• **Extract provided**

A while back I downgraded my estimate of immigration reform’s chances from 50-50 to about one-third. In terms that Standard & Poor’s would understand, my objective, independent, rating of the bill dropped from BBB to B-. This week, however, it looks as though it’s entering junk bill territory:

The already narrow path to enacting comprehensive immigration reform pretty much disappeared in the past 24 hours.

At the Capitol, House Speaker John Boehner stated a specific policy preference Tuesday that will alienate the entire Democratic Party if he adheres to it….It amounts to a de facto endorsement of the conservative view that any steps to legalize existing immigrants should be contingent upon implementation of draconian border policies. As is Boehner’s custom, it also eschews the word “citizenship,” suggesting that even if Democrats agree to a trigger, he won’t guarantee that it would be aimed at a full amnesty program, and, thus, eventual voting rights for immigrants already in the U.S.

And then there’s this:

This morning, William Kristol and Rich Lowry, the editors of the two most important conservative magazines (the Weekly Standard and National Review) joined together to write an unusual joint editorial titled “Kill the Bill,” coming down in opposition to the “Gang of Eight” immigration bill that passed the Senate. The substance of their argument is familiar to anyone following this debate—the Obama administration can’t be trusted, it won’t stop all future illegal immigration, the bill is too long—but the substance isn’t really important. What’s important is that these two figures, about as establishment as establishment gets, are siding firmly with the anti-reform side.

Why are Republicans backing away from immigration reform? Probably because they never really liked it in the first place. But why are Republicans saying they’re backing away? Partly they’ve taken solace in Sean Trende’s “missing white vote” theory, which suggests that Republicans can gain more by increasing their vote share among whites than they can by appealing to Hispanics. And who knows? That might even be true in the short term. But in the last couple of days, critics have latched onto yet another argument: if President Obama can delay the employer mandate in Obamacare, then he can probably sabotage an immigration bill too if he feels like it. Steve Benen provides the summary:

The talking point appears to have started in earnest with this Washington Examiner piece from Conn Carroll, who argued that the Obama administration delayed implementation of the employer mandate in the Affordable Care Act — a move the right should, in theory, love — which proves the White House shows discretion when it comes to enforcing parts of major laws, which proves Obama might not enforce the border-security elements of immigration reform, which proves Republicans can’t trust him, which proves Congress should kill the bipartisan bill.

• **Given information**
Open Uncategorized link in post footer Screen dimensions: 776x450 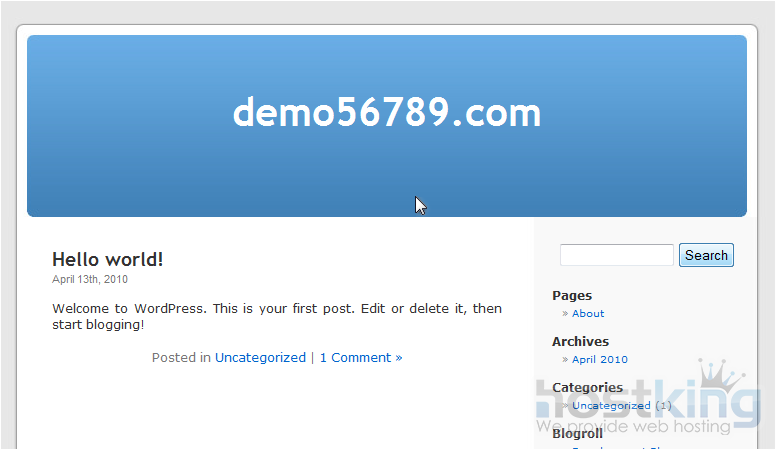[x=260, y=357]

• **Tasks for this exercise**
1. Repeat a passage from the immigration reform post word for word, starting with the words "A while back" and ending after the words "past 24 hours.".
2. Answer these questions about the immigration reform post.
(a) To roughly what odds did the writer lower the bill's chances, down from 50-50?
(b) What was the title of the joint editorial by Kristol and Lowry?
(c) Who wrote the Washington Examiner piece that started the talking point about the employer mandate?
The listing has nothing you need here.

• **Responses**
1.
A while back I downgraded my estimate of immigration reform’s chances from 50-50 to about one-third. In terms that Standard & Poor’s would understand, my objective, independent, rating of the bill dropped from BBB to B-. This week, however, it looks as though it’s entering junk bill territory:

The already narrow path to enacting comprehensive immigration reform pretty much disappeared in the past 24 hours.

2.
(a) About one-third.
(b) "Kill the Bill."
(c) Conn Carroll.